I'm trying to understand a prove and struggling with the following introduction of a Notation:
"Furthermore, let us introduce the notation $[k,l) = \{k,k+1,\dots,l-1\}$", with the numbers taken modulo $n$, and no number occurring more than once. In particular, $[k,k) = \mathbb{Z}/(n)$ for every $k$."
If I choose $n=4$, then $[2,7) = \{0,1,2,3\}$ and $[2,4) = \{2,3\}$. But why is $[3,3) = \mathbb{Z}/(4) = \{ 0,1,2,3 \}$?
(Source: https://books.google.de/books?id=ButlynVk25MC&pg=PR7&lpg=PR7#v=onepage&q&f=false – Problem 7: African Rally)
Taladris's comment is a good explanation, but to perhaps make things more obvious: if we let $k=4$ we have $[4,4)$ as the notation, which we understand expands to $[4,3]\mod 4$. However, we're also working modulo $4$, so applying the standard notation that $4 \equiv 0 \mod 4$ we now have $[0,3]$. So this yields the set $\{0,1,2,3\}$ as required.

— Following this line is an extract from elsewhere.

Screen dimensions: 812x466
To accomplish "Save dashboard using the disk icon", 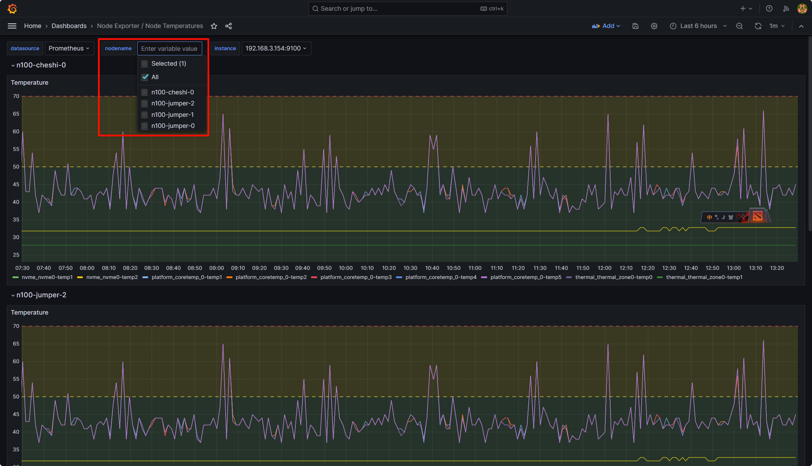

You note in your own comment that you're starting at a point and could not move and still reach that point. Well yes, but actually you're not trying to reach the point you start from, you're trying to reach the point immediately "behind" it (speaking rather loosely) without being allowed to move backwards.